Electron microscopic studies on stretched and globular acetylcholinesterase molecules of the electric eel (Electrophorus electricus)

Abstract

Electron micrographs of the various molecular forms of acetylcholinesterase (as previously characterized) are presented. The “globular” forms G and G' appear as tetramers, and dimers, respectively, whereas the “native” forms, A, C, and D show a structure “en grappe” where a cluster of globules (respectively 4, 6 to 8, and at least 10) is associated with a semi‐rigid “tail”. The globules seem identical in all forms and probably represent the sub‐units of the enzyme (Mw 60000—80000). The structures are 50 nm long in their greatest dimension; the tail is 2—3 nm thick and its visible part is longest in A and shortest in D; presumably part of it is masked by the head. These results explain our previous physico‐chemical observations which had led us to propose that the native forms were asymmetric in structure.

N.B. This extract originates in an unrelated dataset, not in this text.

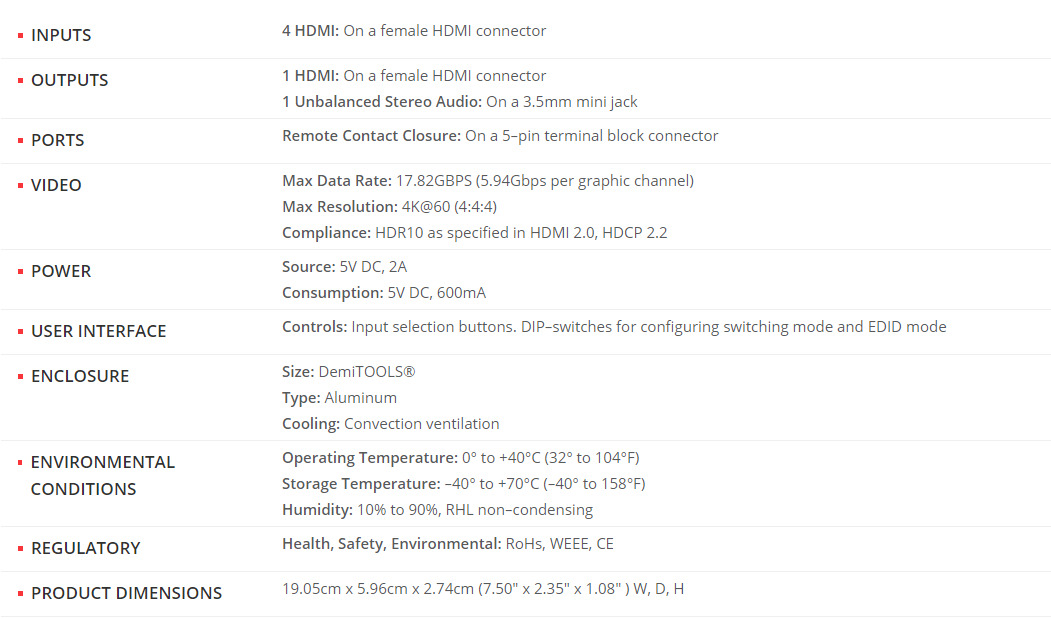Click the red bullet beside OUTPUTS

click(x=20, y=80)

We discuss a possible model of the sub‐unit structure for the “native” forms: A, C and D are proposed to consist of identical tails associated with respectively one, two, and three tetramers. This hypothesis provides a rationale for the occurrence of three well‐defined “native” acetylcholinesterases, as well as for the derived “globular” forms, the dimer and the tetramer. We further propose that the interactions inside the structures are not equivalent for the two kinds of subunits: for example, one of them might be linked directly to the tail, the other only through the tetramer interactions.